> [TASK REQUIREMENTS]: Without the pictures, write the listing below out again, line for line.

> [AVAILABLE RECORDS]:
▼▼▼

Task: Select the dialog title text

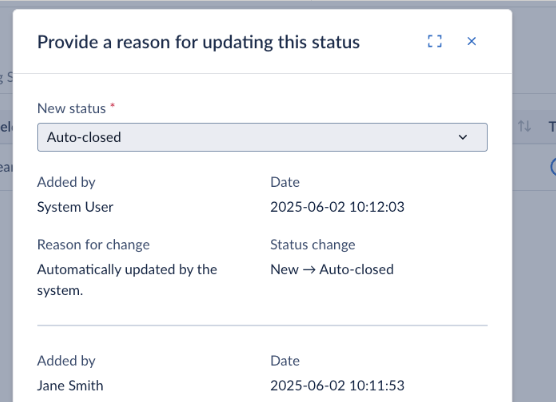Action: click(x=199, y=42)
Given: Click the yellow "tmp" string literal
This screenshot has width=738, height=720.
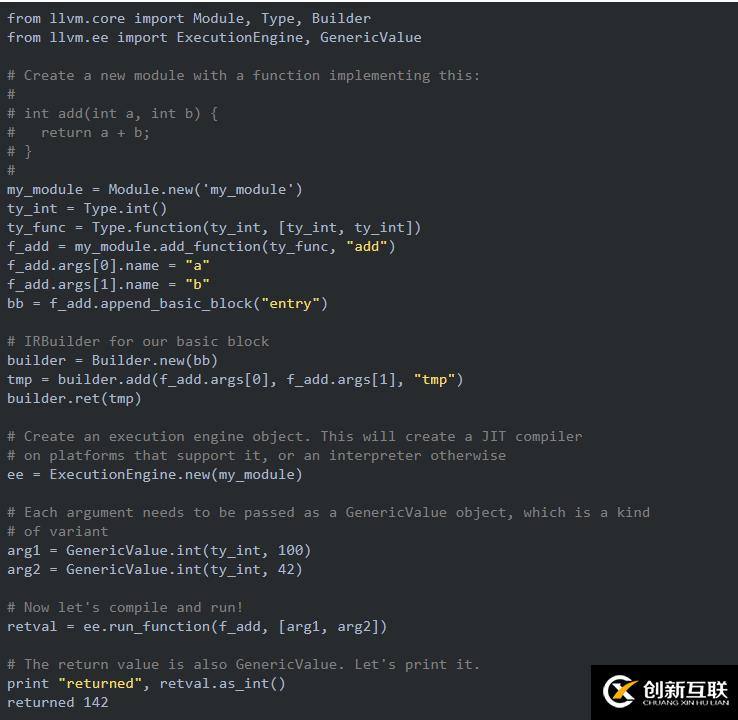Looking at the screenshot, I should [x=434, y=379].
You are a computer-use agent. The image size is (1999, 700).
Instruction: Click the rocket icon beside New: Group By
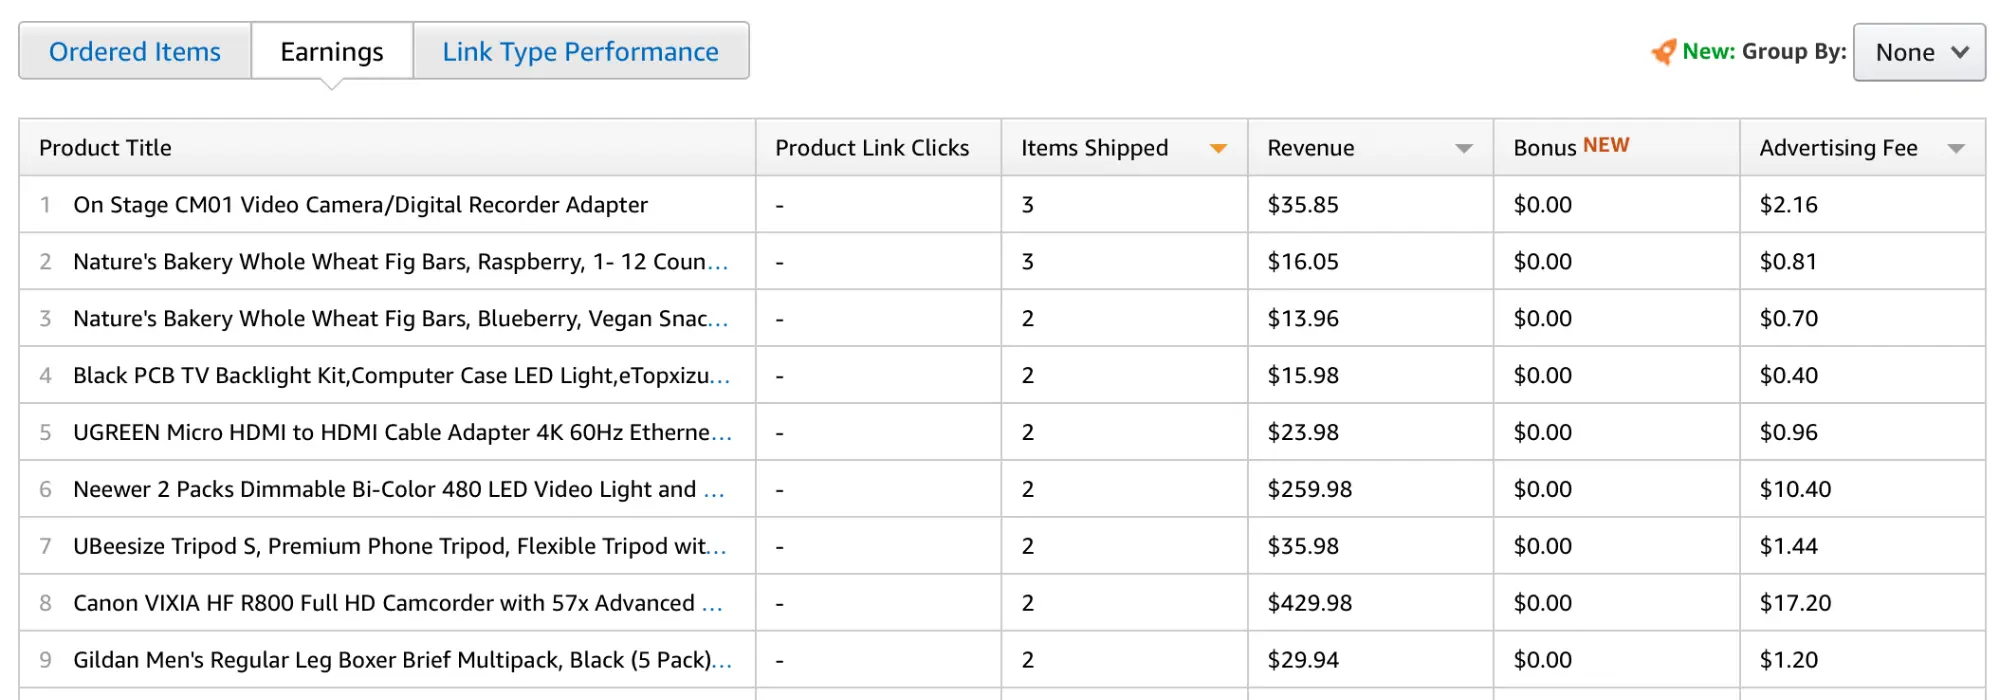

▲▲▲

> [WRITTEN SOLUTION]:
Task: Select the dialog title text

Action: click(x=199, y=42)
Given: Click the yellow "tmp" string literal
This screenshot has width=738, height=720.
Looking at the screenshot, I should [x=434, y=379].
You are a computer-use agent. The image size is (1999, 700).
Instruction: Click the rocket icon beside New: Group By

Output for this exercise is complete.